Why people hesitate to help
The reasons behind this disparity are complex but centre on societal discomfort. Amanda McLean, chief executive of Thames Valley Air Ambulance, states the issue is not that “bystanders don’t care, but because they hesitate,” adding that “modesty should never get in the way of saving a life.” The charity highlights that many people feel unsure about touching a woman’s chest, removing clothing, or cutting through a bra to apply defibrillator pads.
This discomfort extends directly to the use of defibrillators, which require pads to be placed on bare skin. St John Ambulance’s research indicates 38% of Britons feel uneasy about using a defibrillator on a woman, with nearly half of men less comfortable if it involved removing clothing, including a bra. Underlying this is a taboo around touching women’s breasts and, as the charity notes, a misguided belief that women are more fragile, alongside religious and cultural sensitivities.
Compounding these physical hesitations is a widespread fear of legal consequences. On social media, thousands have expressed anxiety about being sued for trying to help. Comments such as “I’m trained and confident with CPR, but I’m so scared of being sued” and “Sorry, but I refuse to get sued for trying to help someone” are common, indicating a significant barrier to public intervention.
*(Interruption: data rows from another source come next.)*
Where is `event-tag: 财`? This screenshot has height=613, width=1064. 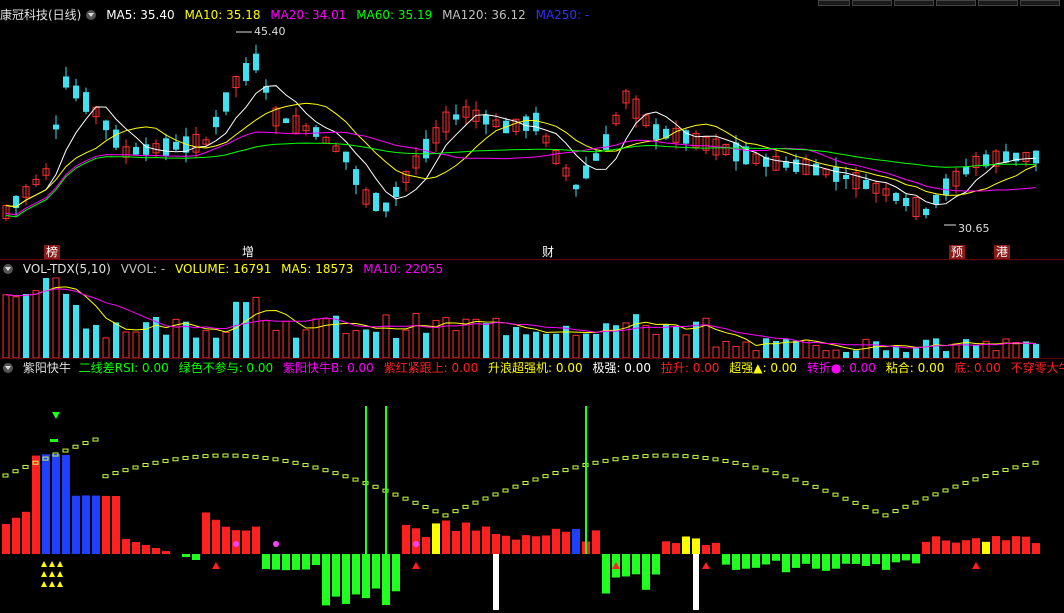 event-tag: 财 is located at coordinates (548, 252).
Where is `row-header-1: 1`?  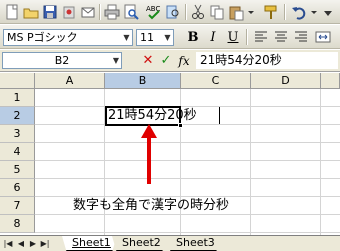
row-header-1: 1 is located at coordinates (18, 98).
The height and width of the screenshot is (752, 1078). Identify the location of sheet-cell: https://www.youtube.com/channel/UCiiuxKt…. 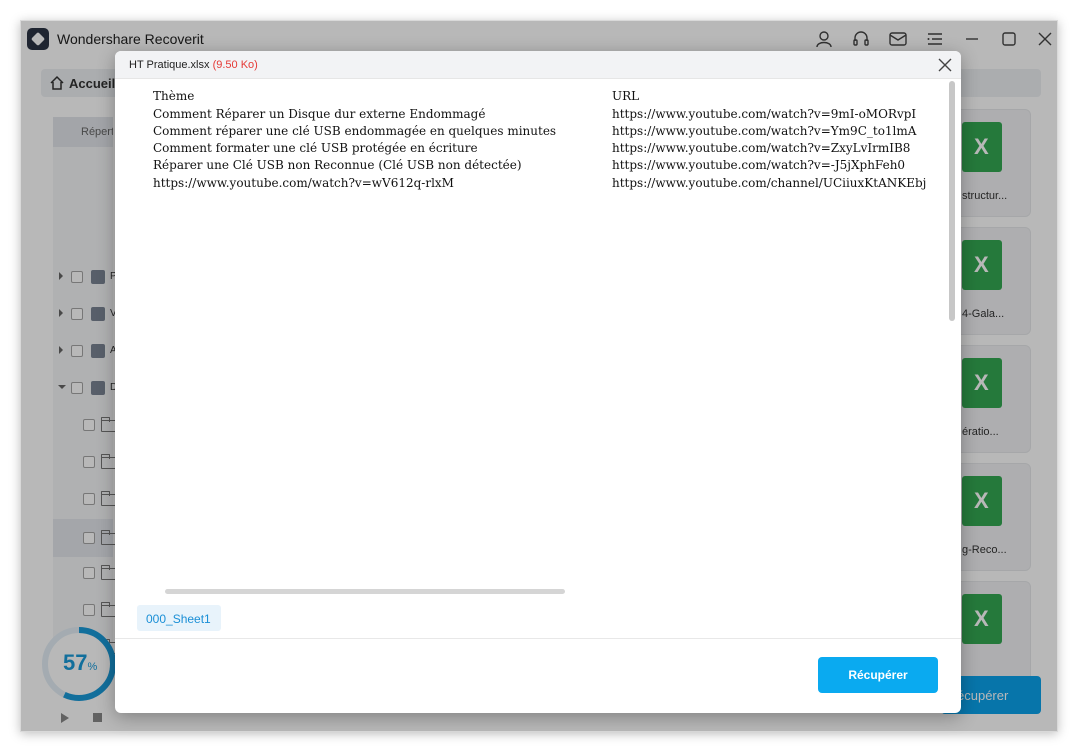
(770, 183).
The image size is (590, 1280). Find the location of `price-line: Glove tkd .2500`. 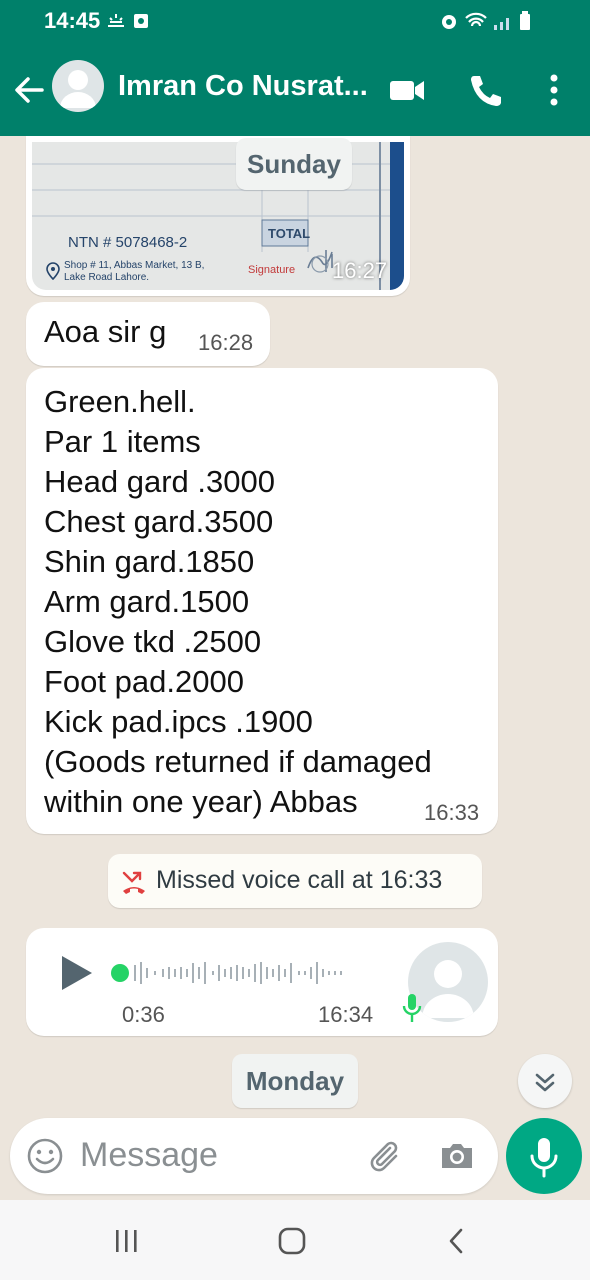

price-line: Glove tkd .2500 is located at coordinates (153, 642).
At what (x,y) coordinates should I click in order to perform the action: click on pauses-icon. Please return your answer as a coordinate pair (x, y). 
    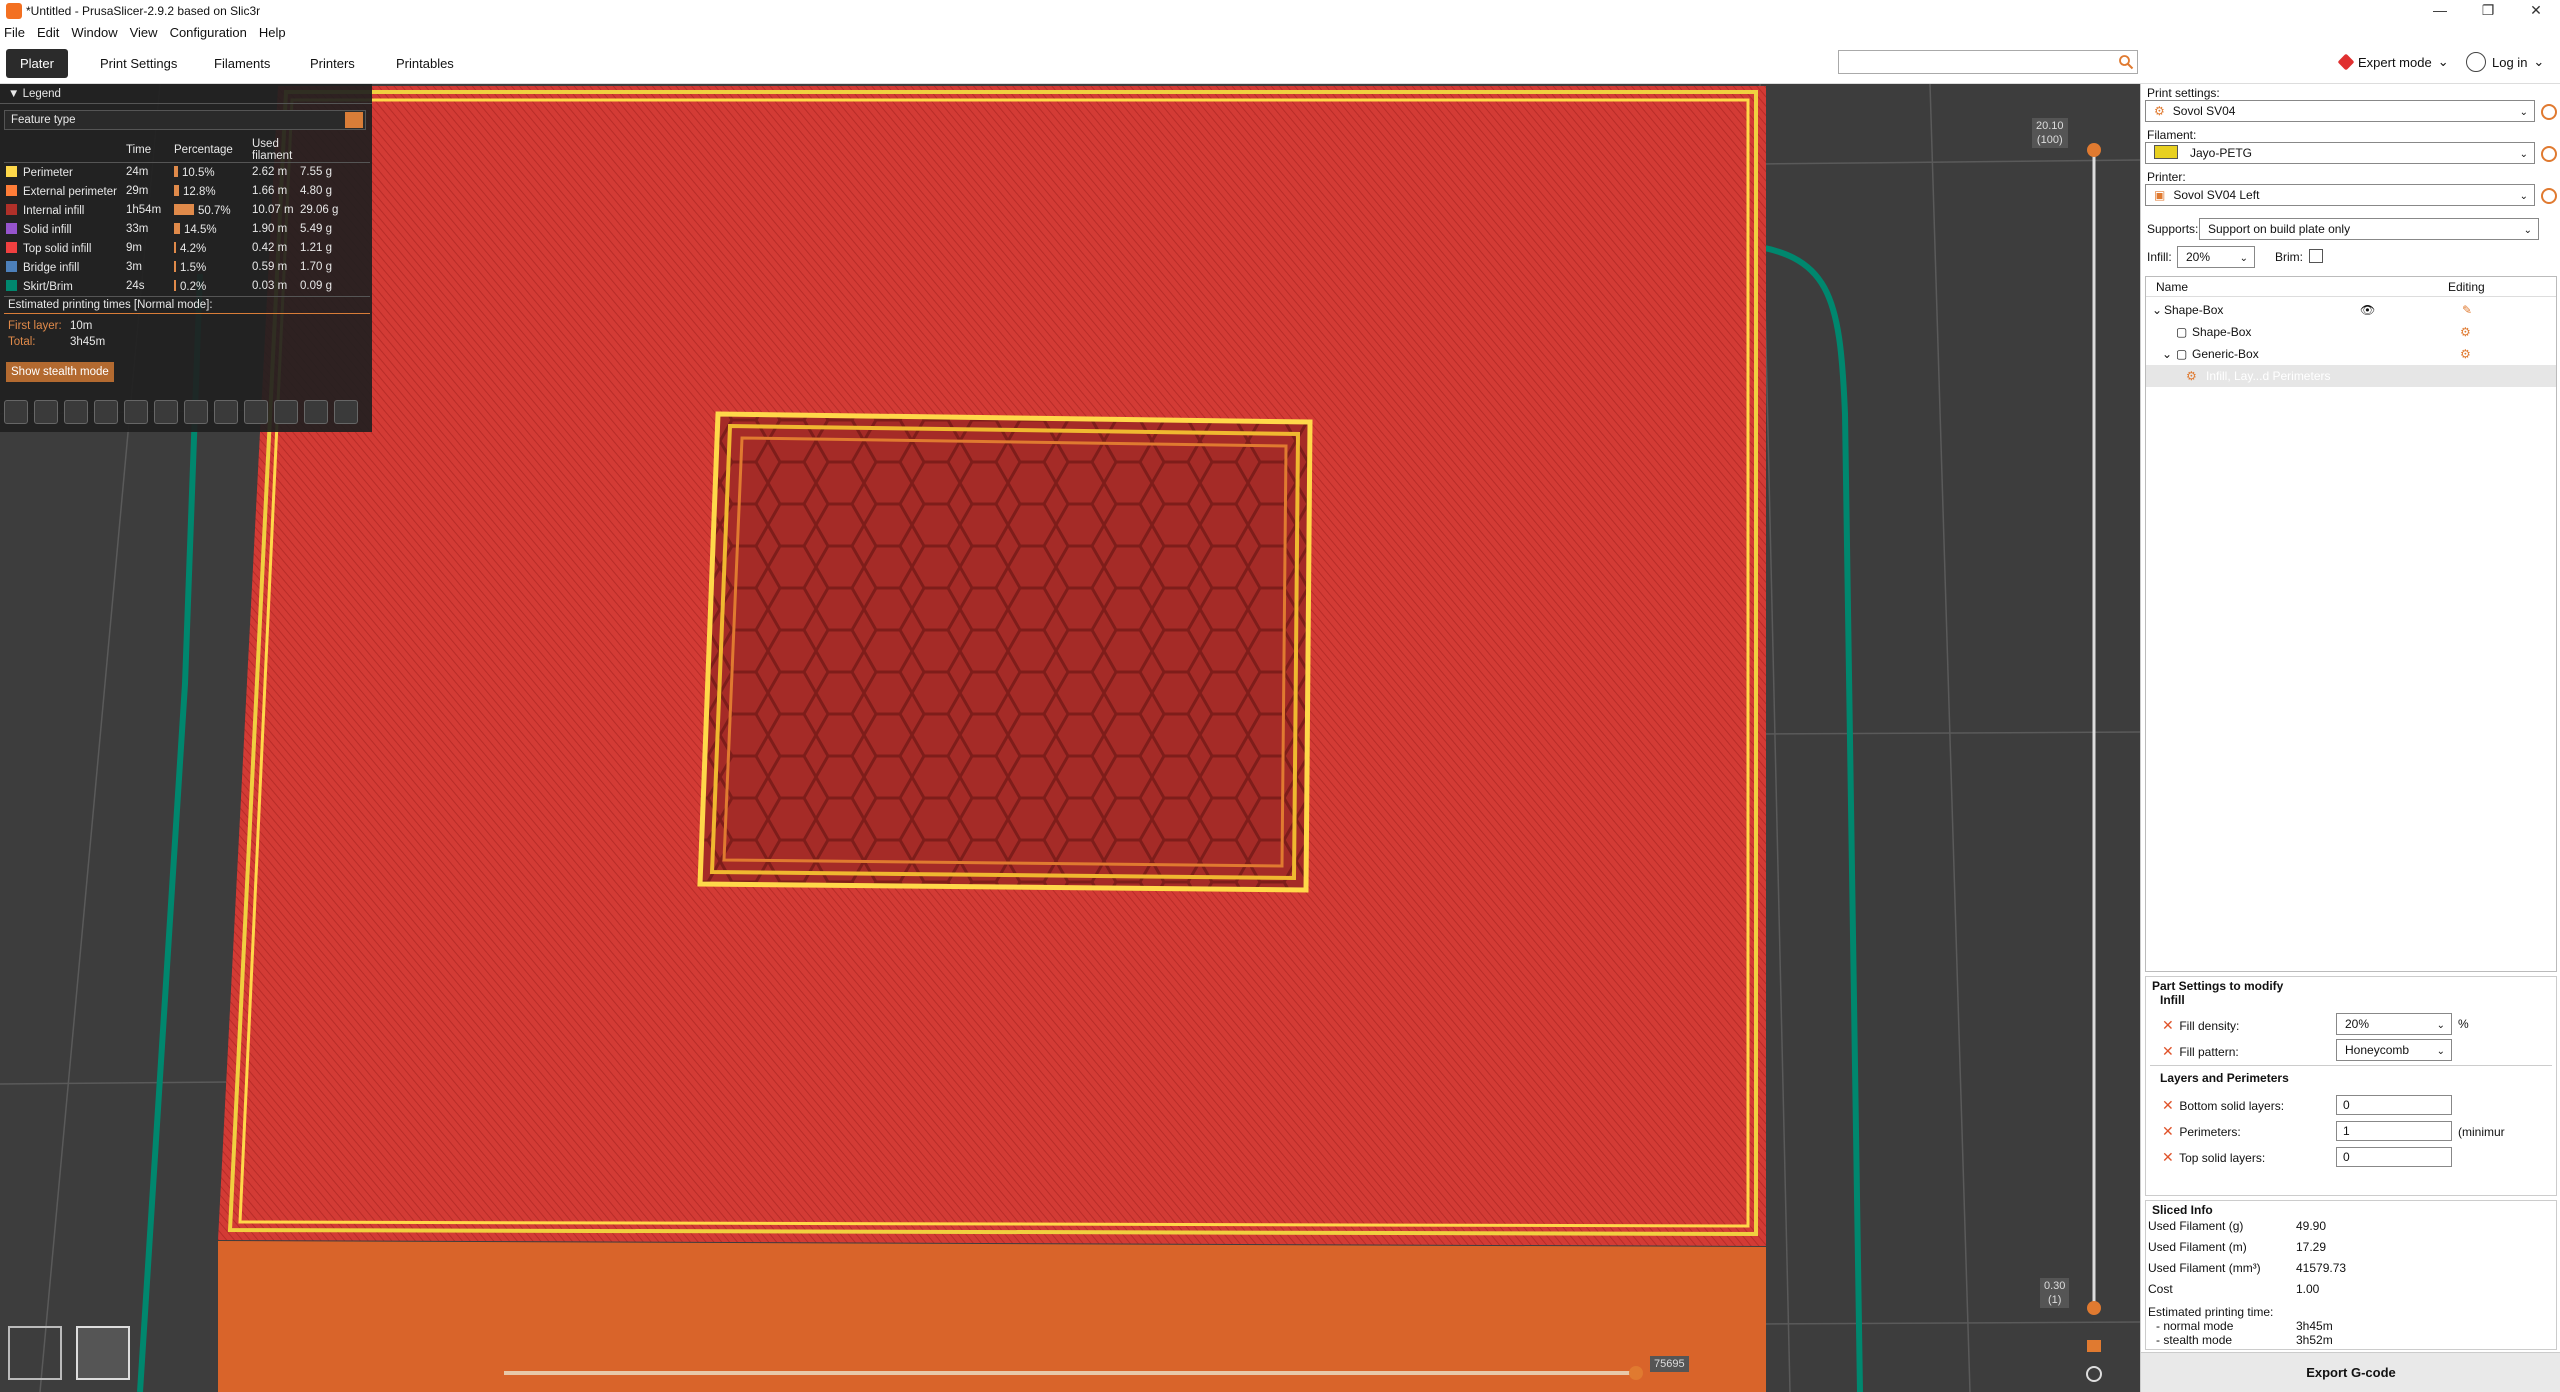
    Looking at the image, I should click on (226, 412).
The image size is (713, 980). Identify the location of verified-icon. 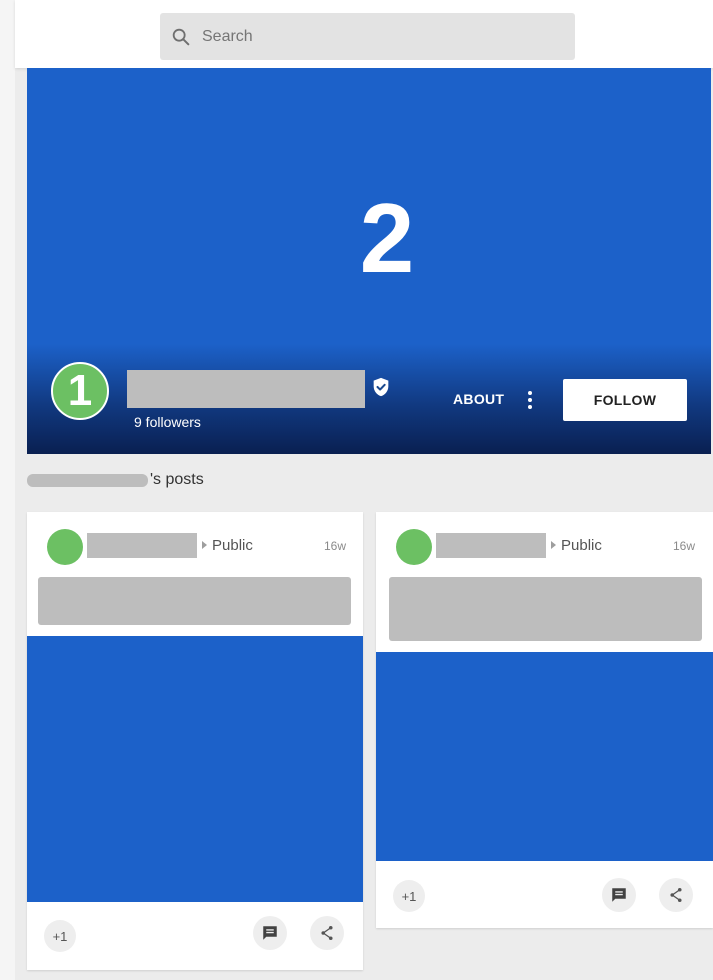
(381, 387).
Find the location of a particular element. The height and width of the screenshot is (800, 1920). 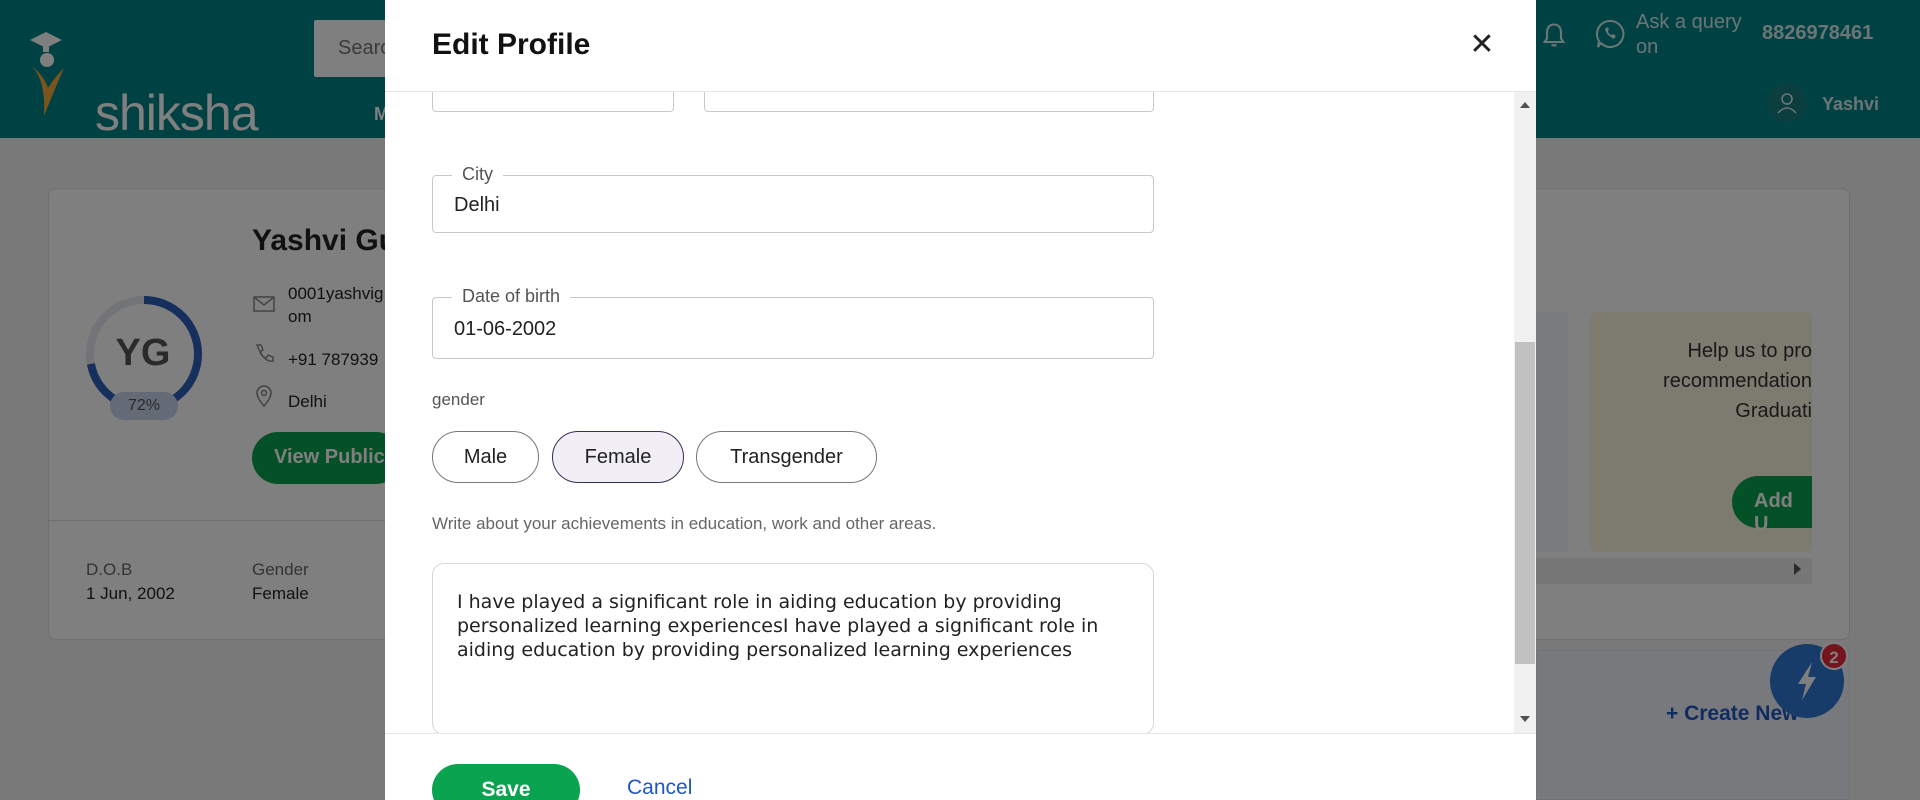

hidden-field-right is located at coordinates (929, 102).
Legal protections and building confidence
This legal fear persists despite robust protections in place. The SARAH (Social Action, Responsibility and Heroism) Act 2015 in England and Wales is designed specifically to reassure the public. According to the government, the act instructs courts to consider if a person was acting “responsibly and heroically” in an emergency, making it extremely unlikely for a Good Samaritan providing first aid to be successfully sued for negligence. Crucially, there have been no successful claims against first aiders in UK history.
To tackle the practical and psychological barriers, first-aid charities are adapting training. Some are now incorporating female mannequins with breasts to build confidence and normalise the procedure. East Anglian Air Ambulance (EAAA), which has trained 100,000 people since 2018, demonstrates techniques in sessions. Josh Lawrence, their community training programme manager, explicitly instructs how to ensure defibrillator pads make contact: “we can do that by either removing the bra completely, or moving the bra out of the way.” St John Ambulance emphasises that “every ‘body’ is the same” when it comes to CPR technique.
The need for this confidence is acute. In the UK, there are more than 40,000 out-of-hospital cardiac arrests annually, with an estimated survival rate of less than one in ten. Every minute without CPR and defibrillation reduces survival chance by up to 10%, whereas early intervention can more than double it. Despite this, public-access defibrillators are used in fewer than 10% of cases, and only 28% of UK adults would feel confident performing CPR. EAAA is targeting young people through a “Train the Trainer” scheme, aiming to equip the four in ten secondary students who currently leave school without this training.
Demographics reveal further context: two-thirds of these cardiac arrests occur in men, and around 80% happen in a person’s home. Survival rates show inequality beyond gender; research by the Resuscitation Council UK highlights disparities in CPR training access for ethnic minority groups and a lack of defibrillators in certain areas. For those who do not respond to standard CPR, advanced techniques like E-CPR (extracorporeal membrane oxygenation combined with CPR), offered in partnership by Thames Valley Air Ambulance and Harefield Hospital, are showing improved survival rates for eligible patients.